Planning your lands and sequencing is vital at all stages of the game. You can easily screw yourself over if you’re not thinking about what you have now and what you’ll need later. The complexity comes from needing to both be able to cast Lightning Helix and pay Kroxa’s escape cost reliably.
From there, cover the board in tokens and annoying threats. Chump-block way more often than you would normally. The deck can recur creatures so easily—and likes more things being in the graveyard for Kroxa—that you can throw away most creatures with impunity. Even Arcanist is disposable in a pinch. Save removal for the critical targets that stop your lines of attack.
Mardu Pyromancer can go pure aggression, but it often wins by pinging away at the opponent’s hand and life total over several turns. Big swarm kills are possible but often are the last resort. Attrition is your friend.
But what decks can easily stop us? Well, there are a few things to look out for (and, if you give this deck a sideboard, plan to defend against). The biggest weakness of Mardu Pyromancer is graveyard removal. It’s possible to recover from a one-time exile like Tormod’s Crypt, but Rest in Peace or Scavenging Ooze will ruin you. The other significant issues are other swarm decks and life gain. The first is because they can outpace your Young Pyromancer tokens and go even wider. Lifegain is trickier; they grow their creatures out of range while tanking all your incremental damage. My only advice is to prioritize killing/Thoughtseizing any copies of Soul Warden, Allosaurus Shepherd, Elvish Warmaster, Collective Company, or Righteous Valkyrie you see.

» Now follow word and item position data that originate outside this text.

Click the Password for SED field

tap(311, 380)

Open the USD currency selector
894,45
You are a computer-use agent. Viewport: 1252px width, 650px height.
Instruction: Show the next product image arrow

Slightly more difficult but not bad matchups include Mono-Red (careful of a flipped Kumano Faces Kakkazan), Azorius Control (make them waste board wipes), and Aura lists (target Gingerbrute and All That Glitters). As you play more with Mardu Pyromancer, it becomes easier and easier to tell when opponents are out of resources. You can pull off wins you never thought you could.
And that’s the guide. The power of this deck, and the fun of it, is how versatile it is. Mardu Pyromancer rewards creativity. It attacks from many angles, from flying damage to hand attack to swarms. The opponent might have a handle on one thing, and then the deck pivots. Nothing stays dead, and you basically can’t lose tempo. If you’ve already got the mana base for higher-power Historic decks, it’s not even that hard to craft. Mardu Pyromancer is a deck for the chaotic among us, and I hope you have as much fun with it as I have.